▸ The problem
Would you please copy only the lines from the line that contains "Given: Open the File menu" to the end of the data below, exactly, leaving every picture out?

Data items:

##########

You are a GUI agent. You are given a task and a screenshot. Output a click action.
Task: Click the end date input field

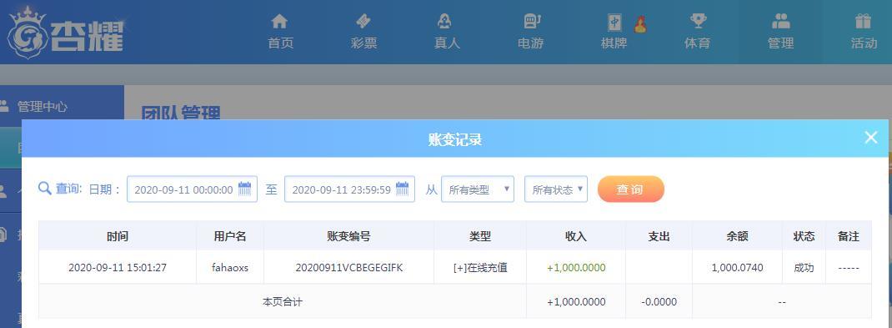coord(349,189)
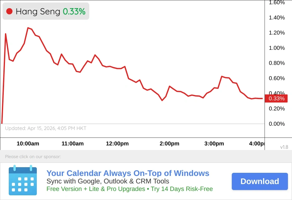Screen dimensions: 292x200
Task: Click the red 0.33% price tag on axis
Action: click(x=276, y=98)
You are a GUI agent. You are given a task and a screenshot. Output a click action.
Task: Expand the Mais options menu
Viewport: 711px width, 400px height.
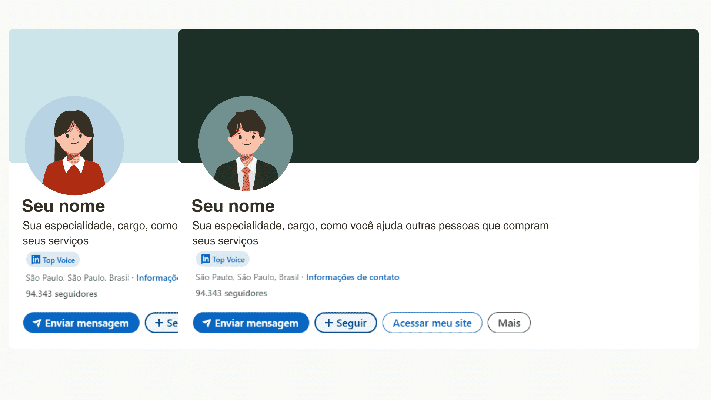pyautogui.click(x=509, y=323)
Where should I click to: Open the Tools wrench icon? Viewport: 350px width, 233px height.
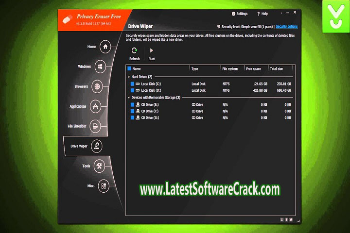point(99,166)
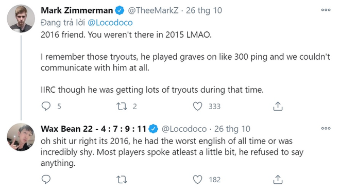Click the Wax Bean 22 display name

(x=93, y=129)
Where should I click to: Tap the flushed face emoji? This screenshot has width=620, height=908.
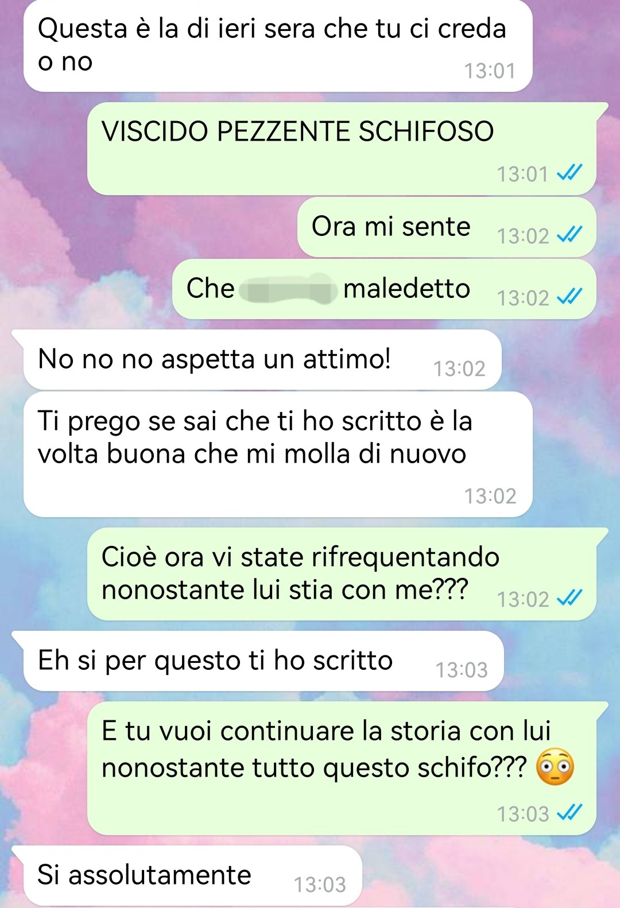click(555, 767)
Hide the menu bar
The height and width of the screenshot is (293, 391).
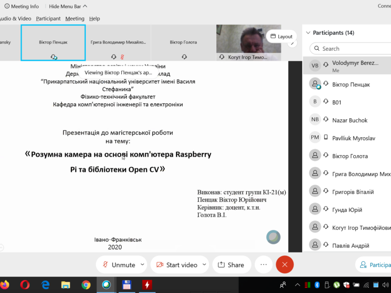tap(68, 6)

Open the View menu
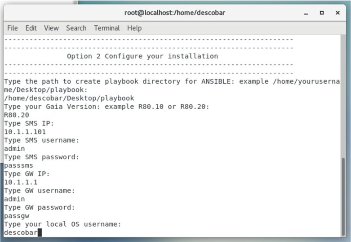[x=51, y=28]
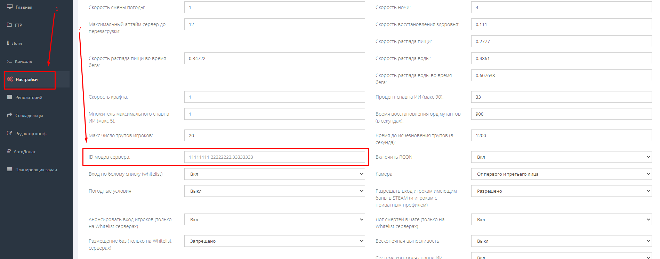
Task: Focus the Скорость крафта field
Action: 274,97
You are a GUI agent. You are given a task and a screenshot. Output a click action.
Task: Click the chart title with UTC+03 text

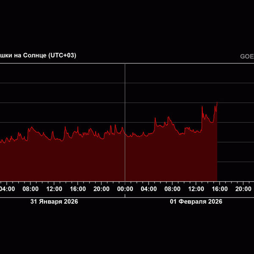pyautogui.click(x=38, y=55)
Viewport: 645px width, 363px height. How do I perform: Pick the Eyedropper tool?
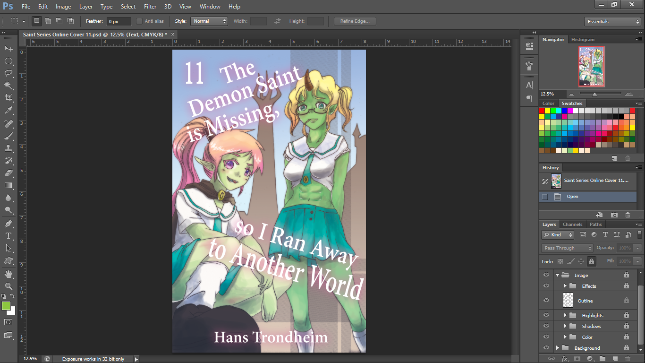pos(8,111)
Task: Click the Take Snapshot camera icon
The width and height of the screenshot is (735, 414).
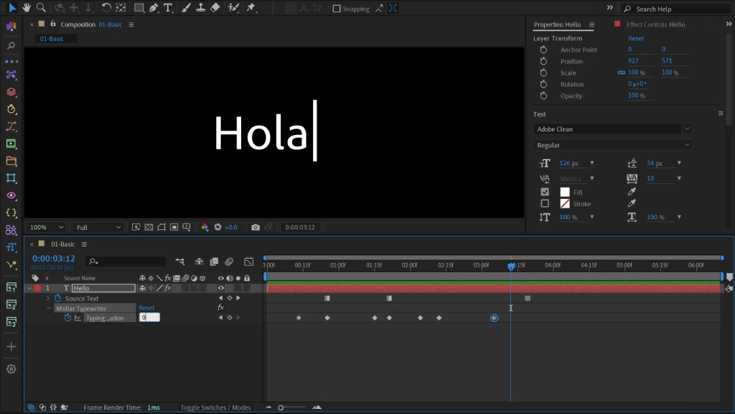Action: click(x=256, y=227)
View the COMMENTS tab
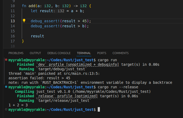This screenshot has height=118, width=183. [121, 53]
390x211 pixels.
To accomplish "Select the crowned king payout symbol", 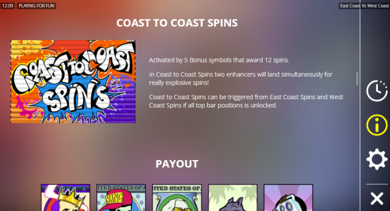I will (66, 197).
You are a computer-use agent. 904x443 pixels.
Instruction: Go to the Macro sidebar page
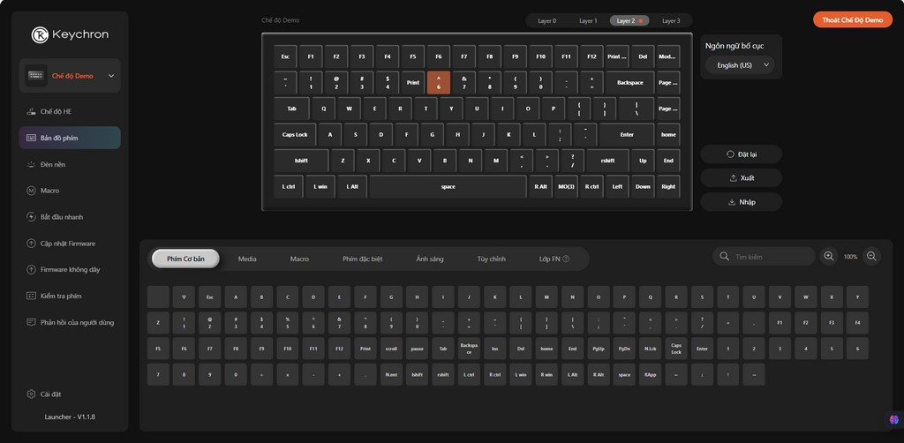tap(49, 191)
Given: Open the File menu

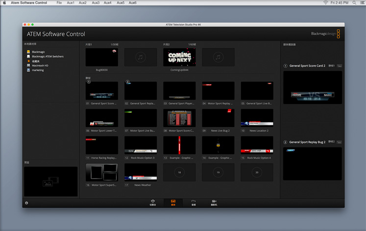Looking at the screenshot, I should (x=59, y=3).
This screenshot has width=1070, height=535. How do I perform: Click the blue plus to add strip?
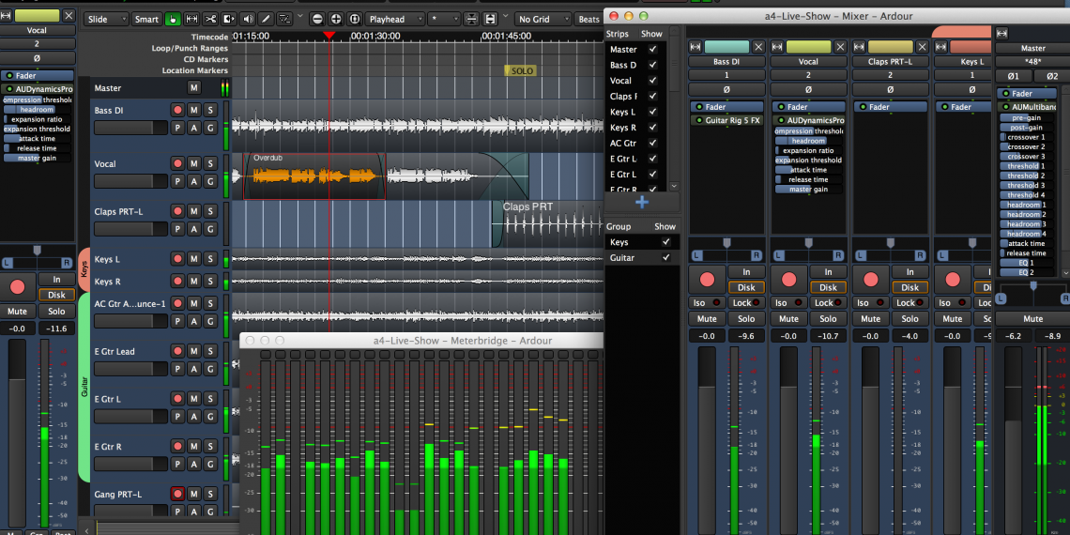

##########

▸ Solved exercise
Given: Open the File menu

Looking at the screenshot, I should (x=59, y=3).
This screenshot has width=1070, height=535. How do I perform: Click the blue plus to add strip?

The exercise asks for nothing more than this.